The Harrison Drury Blog

The dishonesty test – The courts ‘new’ approach…

Poker chips and cards on a casino tableA recent ruling from the Supreme Court has sparked a significant change in the court’s approach to dishonesty during criminal proceedings. Harrison Drury’s regulatory team, headed up by David Edwards, takes a closer look at the impact of this judgment.

For years now, in criminal matters, the courts have referred to the two stages of dishonesty as per the R v Ghosh [1982] EWCA Crim 2 case. For dishonesty to have been made out, a jury would have needed to satisfy themselves that ‘yes’ was the answer to both the following questions;

  1. Whether the conduct complained of was dishonest by the standards of ordinary, reasonable and honest people; and, if yes
  1. Whether the defendant realised that ordinary, honest people would regard his behaviour as dishonest

What happened in the Ivey v Crokfords casino case?

Ivey (Appellant) v Genting Casinos (UK) Ltd t/a Crockfords (Respondent) [2017] UKSC 67  On appeal from [2016] EWCA Civ 1093, the Supreme Court unanimously found that the second stage of the Ghosh test, no longer appropriately reflected the correct position.

Professional gambler, Mr Ivey attended Crockfords casino in Mayfair in August 2010 and played Punto Banco with his associate – Ms Sun. Over the course of two days, Ivey won £7.7m which Crockfords refused to pay out because it believed Ivey had cheated.

During the proceedings, Ivey openly admitted to using the ‘edge sorting’ method at the casino. ‘Edge sorting’ is when the manufacturing process of playing cards causes tiny differences to the edges of some playing cards – consequently making them easier to identify.

Subject to Ivey winning the game, he requested that the senior croupier used the same shoe of cards. Ivey’s associate also requested that the senior croupier turn the cards in a particular way, as and when she instructed. As a result, the long edge of the ‘no good cards’ were stacked in a different way to the long edge of the ‘good cards,’ letting Ivey easily identify the cards he needed to win the game.

Several days later, Crockfords advised Ivey that they wouldn’t be paying his winnings because they believed the game had been compromised.

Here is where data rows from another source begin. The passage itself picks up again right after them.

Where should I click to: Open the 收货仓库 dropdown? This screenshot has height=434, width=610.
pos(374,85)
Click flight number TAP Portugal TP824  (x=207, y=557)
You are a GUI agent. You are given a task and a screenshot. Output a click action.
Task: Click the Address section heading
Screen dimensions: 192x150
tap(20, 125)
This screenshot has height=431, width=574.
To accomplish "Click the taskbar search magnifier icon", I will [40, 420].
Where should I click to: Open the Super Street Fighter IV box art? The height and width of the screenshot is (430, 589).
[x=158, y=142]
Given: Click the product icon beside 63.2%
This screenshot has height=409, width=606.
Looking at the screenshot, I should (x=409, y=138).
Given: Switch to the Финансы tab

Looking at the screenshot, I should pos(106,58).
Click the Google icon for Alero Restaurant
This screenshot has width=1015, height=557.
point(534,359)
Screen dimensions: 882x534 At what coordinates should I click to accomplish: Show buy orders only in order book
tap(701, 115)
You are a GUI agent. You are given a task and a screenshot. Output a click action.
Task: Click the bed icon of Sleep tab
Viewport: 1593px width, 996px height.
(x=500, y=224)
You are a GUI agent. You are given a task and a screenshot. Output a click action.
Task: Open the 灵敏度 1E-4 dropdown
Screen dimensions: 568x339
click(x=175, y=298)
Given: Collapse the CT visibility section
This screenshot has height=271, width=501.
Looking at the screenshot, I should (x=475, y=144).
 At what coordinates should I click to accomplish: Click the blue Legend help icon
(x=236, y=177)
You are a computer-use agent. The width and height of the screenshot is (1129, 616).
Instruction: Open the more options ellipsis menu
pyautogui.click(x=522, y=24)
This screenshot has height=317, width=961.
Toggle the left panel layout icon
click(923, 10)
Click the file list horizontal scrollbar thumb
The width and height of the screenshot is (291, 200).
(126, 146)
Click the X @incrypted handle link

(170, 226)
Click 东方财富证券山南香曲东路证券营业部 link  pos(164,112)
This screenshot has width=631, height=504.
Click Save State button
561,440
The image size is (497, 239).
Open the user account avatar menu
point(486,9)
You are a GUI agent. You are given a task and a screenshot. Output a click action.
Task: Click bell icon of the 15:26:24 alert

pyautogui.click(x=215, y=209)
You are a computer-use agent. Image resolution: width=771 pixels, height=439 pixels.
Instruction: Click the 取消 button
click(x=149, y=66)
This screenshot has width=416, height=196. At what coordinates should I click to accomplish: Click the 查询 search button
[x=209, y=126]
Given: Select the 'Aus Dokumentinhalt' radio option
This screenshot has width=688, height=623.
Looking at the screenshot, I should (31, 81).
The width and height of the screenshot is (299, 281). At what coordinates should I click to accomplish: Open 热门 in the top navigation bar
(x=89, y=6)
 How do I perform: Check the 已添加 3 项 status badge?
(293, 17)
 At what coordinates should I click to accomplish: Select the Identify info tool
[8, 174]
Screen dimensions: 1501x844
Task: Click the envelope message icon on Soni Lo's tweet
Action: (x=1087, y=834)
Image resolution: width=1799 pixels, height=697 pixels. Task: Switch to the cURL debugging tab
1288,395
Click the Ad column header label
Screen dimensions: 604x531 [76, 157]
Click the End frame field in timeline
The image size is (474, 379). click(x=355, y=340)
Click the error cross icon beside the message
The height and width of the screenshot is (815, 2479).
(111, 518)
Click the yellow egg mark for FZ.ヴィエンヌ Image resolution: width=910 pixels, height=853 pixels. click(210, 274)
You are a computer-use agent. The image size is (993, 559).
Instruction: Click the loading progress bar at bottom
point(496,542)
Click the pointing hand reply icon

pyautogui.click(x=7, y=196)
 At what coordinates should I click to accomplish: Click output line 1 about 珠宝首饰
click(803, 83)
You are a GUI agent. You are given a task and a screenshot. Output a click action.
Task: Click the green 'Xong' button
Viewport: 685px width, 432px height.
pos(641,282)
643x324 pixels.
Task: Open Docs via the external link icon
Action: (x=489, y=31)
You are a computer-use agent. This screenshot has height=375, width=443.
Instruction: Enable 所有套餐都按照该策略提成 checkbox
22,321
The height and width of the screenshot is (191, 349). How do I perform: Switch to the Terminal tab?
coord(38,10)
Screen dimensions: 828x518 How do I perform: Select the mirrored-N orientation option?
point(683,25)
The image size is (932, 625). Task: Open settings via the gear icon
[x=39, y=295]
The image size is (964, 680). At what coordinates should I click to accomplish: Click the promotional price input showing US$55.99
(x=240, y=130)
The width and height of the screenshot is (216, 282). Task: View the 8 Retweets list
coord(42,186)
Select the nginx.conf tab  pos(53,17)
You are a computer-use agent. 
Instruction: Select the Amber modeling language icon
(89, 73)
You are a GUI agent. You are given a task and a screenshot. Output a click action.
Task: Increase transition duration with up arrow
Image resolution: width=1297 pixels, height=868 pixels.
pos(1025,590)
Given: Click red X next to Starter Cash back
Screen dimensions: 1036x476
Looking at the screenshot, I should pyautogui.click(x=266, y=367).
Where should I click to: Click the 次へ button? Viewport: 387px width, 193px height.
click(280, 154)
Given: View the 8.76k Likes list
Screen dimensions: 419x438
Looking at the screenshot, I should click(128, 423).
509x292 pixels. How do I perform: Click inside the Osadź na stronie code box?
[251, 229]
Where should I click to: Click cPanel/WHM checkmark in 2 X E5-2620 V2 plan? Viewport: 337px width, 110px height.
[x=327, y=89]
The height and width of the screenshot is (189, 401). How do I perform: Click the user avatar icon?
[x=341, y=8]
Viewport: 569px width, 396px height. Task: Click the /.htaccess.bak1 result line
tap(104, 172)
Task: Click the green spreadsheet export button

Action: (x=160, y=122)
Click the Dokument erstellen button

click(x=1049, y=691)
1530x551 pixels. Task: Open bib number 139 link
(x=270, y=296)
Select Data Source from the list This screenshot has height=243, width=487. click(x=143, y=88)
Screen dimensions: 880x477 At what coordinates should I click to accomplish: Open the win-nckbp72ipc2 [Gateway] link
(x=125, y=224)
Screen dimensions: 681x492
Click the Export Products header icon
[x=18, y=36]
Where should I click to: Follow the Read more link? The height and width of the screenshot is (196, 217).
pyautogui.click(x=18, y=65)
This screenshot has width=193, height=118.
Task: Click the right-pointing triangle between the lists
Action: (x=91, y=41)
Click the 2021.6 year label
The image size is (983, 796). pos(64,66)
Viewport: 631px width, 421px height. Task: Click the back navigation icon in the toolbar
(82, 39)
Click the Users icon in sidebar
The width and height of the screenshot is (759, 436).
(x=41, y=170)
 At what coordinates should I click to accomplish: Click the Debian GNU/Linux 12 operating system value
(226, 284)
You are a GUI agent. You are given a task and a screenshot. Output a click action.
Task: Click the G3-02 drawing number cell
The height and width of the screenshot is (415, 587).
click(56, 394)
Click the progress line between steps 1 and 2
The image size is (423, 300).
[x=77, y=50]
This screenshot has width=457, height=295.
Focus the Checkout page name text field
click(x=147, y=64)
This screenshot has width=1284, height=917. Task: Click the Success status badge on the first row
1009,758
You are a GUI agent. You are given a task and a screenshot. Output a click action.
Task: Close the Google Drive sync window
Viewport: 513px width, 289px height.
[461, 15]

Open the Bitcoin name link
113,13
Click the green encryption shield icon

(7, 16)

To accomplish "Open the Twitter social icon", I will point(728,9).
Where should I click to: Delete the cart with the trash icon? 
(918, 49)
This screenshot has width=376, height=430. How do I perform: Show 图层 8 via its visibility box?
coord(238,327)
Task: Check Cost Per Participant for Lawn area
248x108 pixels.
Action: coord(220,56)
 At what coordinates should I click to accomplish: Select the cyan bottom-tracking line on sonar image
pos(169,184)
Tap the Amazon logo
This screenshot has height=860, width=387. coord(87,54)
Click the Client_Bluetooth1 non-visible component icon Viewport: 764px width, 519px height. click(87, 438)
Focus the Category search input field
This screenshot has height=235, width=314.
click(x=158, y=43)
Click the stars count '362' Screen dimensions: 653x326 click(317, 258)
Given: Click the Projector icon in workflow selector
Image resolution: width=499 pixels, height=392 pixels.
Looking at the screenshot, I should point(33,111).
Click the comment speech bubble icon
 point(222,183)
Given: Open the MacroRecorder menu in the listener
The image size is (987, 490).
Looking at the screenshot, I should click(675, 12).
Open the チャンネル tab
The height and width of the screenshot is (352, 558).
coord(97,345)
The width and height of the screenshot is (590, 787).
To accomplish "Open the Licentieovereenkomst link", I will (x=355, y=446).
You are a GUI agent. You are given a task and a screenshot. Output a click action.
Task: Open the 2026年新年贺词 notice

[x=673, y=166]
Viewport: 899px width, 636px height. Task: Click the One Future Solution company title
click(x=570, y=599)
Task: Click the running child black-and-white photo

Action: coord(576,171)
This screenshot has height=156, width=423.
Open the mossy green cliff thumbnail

The High Court ruled that Ivey’s use of ‘edge sorting’ was in fact cheating, the Court of Appeal agreed with this outcome and the Supreme Court unanimously dismissed the appeal.

What is the revised approach?

Referring to several other significant cases, the Supreme Court has concluded that the second stage of the Ghosh test was in fact allowing the defendant to escape liability. Based on the notion that the defendant would only be held criminally responsible for their behaviour if they understood that their behaviour could be regarded as dishonest.

It was the court’s view that the Ghosh test portrayed an unclear mix of both a subjective and objective test, so the court looked to the test of dishonesty, adopted by the civil law.

The Supreme Court is clear that dishonesty isn’t solely confined to criminal law.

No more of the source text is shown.